Salah satu komunitas yang menyelenggarakan festival anggrek ialah komunitas Suka Tanaman Hias Solo Raya (Sutasora). Mereka untuk kali pertama menyelenggarakan Solo Anggrek Festival 2025 pada 19 hingga 27 Juli 2025, pukul 10.00 hingga 22.00 WIB, bertempat di Gedung Graha Wisata Niaga Sriwedari. Acara ini berhasil menarik banyak minat masyarakat.
Antusiasme pengunjung terlihat sejak hari pertama festival dibuka. Berbagai jenis anggrek dipamerkan, mulai dari anggrek bulan, hingga spesies langka, seperti anggrek Papua jenis Dasi dan Catasetum (anggrek hitam), anggrek Phalaenopsis Gigantea, serta anggrek Spectabile yang jarang ditemukan di pasaran.
Ramainya pengunjung yang hadir dalam Solo Anggrek Festival 2025 turut memberi angin segar bagi pasar tanaman hias di Indonesia, khususnya sektor anggrek. Tak hanya menjadi ajang berkumpulnya para pecinta anggrek, festival ini juga berhasil menarik minat penghobi baru yang mulai tertarik untuk membudidayakan anggrek di rumah.

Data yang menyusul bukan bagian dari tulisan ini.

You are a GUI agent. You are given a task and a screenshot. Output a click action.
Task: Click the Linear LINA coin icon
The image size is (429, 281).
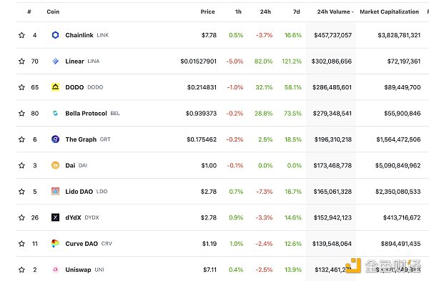tap(55, 61)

Kepala Pecinta Anggrek Indonesia (PAI) Jawa Tengah, Dody Nugroho, mengungkapkan maraknya penghobi baru dapat menjadi lonjakan penjualan anggrek luar biasa, sehingga mewujudkan sumber daya manusia (SDM) baru yang mampu menghadirkan peluang bisnis.

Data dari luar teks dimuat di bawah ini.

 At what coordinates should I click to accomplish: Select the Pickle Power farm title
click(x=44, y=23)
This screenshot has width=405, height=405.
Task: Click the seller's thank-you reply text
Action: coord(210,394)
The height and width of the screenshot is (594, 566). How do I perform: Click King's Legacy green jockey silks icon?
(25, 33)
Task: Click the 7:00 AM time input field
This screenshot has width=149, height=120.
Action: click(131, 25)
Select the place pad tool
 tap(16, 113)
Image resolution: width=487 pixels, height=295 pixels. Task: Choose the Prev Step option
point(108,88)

“Di sini banyak newbie, anggrek saya yang paling laku malah untuk pemula. Jadi, kalau ini terus tumbuh akan menjadi lonjakan penjualan anggrek yang luar biasa, daripada kita mengharapkan kolektor lama,” kata Dody Nugroho, saat wawancara bersama tim solotrust.com, Senin (21/07/2025).
“Iya, ada SDM atau penghobi penghobi baru yang baru menyukai anggrek dan itu jumlahnya naik sangat signifikan. Di sini sekitar 60 sampai 70 persen pengunjung yang datang itu penghobi baru. Adanya penghobi baru ini bisa menciptakan peluang bisnis baru,” sambungnya.
Tingginya animo masyarakat dan munculnya penghobi baru tentu menjadi peluang besar bagi perkembangan industri anggrek di Indonesia. Namun, di balik potensi tersebut, para pelaku usaha dan komunitas tanaman hias juga menghadapi berbagai tantangan yang tak bisa diabaikan.
Dody Nugroho menjelaskan, tantangan industri hayati, khususnya anggrek di Indonesia terdapat pada teknologi yang mengakibatkan kebergantungan impor bibit dari Taiwan.
“Tantangan kita ada di teknologi karena anggrek saat ini masih mengandalkan bibit impor dari Taiwan. Kita belum bisa menghasilkan kloningan anggrek yang kualitasnya bagus seperti itu. Jadi ini tantangannya ada di teknologi, padahal serapan anggrek di Indonesia itu sangat tinggi. Kita culture in vitro ini baru sebatas sebar biji, belum bisa untuk kloning,” jelas dia.
Kendati tantangan teknologi masih membayangi, para pecinta anggrek dan komunitas tanaman hias di berbagai daerah tidak tinggal diam. Mereka terus berupaya mengembangkan metode perbanyakan anggrek melalui teknik kultur jaringan secara mandiri.
Berbagai percobaan di laboratorium lokal mulai digalakkan guna menghasilkan bibit unggul yang mampu menyamai kualitas klon dari bibit impor, khususnya dari Taiwan. Semangat kolektif ini menjadi bukti pelaku industri anggrek di Indonesia memiliki tekad kuat untuk mandiri dan berdaya saing, sekaligus menjaga keberlanjutan industri hayati anggrek dalam negeri.